- [Action item]:
Only one stretch of the data is wanted: the line containing "Expand the Aspect", the line containing "the dada2-reprseqs seven-number", and every line between them, copied exactly.

- [Supplied records]:
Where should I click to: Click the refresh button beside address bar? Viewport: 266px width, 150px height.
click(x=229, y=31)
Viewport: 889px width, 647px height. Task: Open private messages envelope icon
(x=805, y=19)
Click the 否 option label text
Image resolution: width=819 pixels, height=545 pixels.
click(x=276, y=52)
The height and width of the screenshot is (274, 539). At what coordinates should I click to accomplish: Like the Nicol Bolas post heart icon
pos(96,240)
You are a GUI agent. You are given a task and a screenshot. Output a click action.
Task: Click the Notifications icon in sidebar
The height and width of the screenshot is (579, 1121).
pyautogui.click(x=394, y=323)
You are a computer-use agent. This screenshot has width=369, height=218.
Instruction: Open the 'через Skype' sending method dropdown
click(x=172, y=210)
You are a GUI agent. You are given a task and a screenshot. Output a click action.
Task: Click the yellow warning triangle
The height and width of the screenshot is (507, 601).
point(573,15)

==

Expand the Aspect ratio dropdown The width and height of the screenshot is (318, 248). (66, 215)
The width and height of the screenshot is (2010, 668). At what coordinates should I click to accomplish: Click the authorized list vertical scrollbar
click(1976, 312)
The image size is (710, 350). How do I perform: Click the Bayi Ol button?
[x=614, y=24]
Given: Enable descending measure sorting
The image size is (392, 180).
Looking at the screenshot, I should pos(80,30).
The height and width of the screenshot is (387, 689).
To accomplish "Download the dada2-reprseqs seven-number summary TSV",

- [Solution for this problem]:
Expand the Aspect ratio dropdown The width and height of the screenshot is (318, 248). (66, 215)
The width and height of the screenshot is (2010, 668). At what coordinates should I click to accomplish: Click the authorized list vertical scrollbar
click(1976, 312)
The image size is (710, 350). How do I perform: Click the Bayi Ol button?
[x=614, y=24]
Given: Enable descending measure sorting
The image size is (392, 180).
Looking at the screenshot, I should pos(80,30).
The height and width of the screenshot is (387, 689).
To accomplish "Download the dada2-reprseqs seven-number summary TSV",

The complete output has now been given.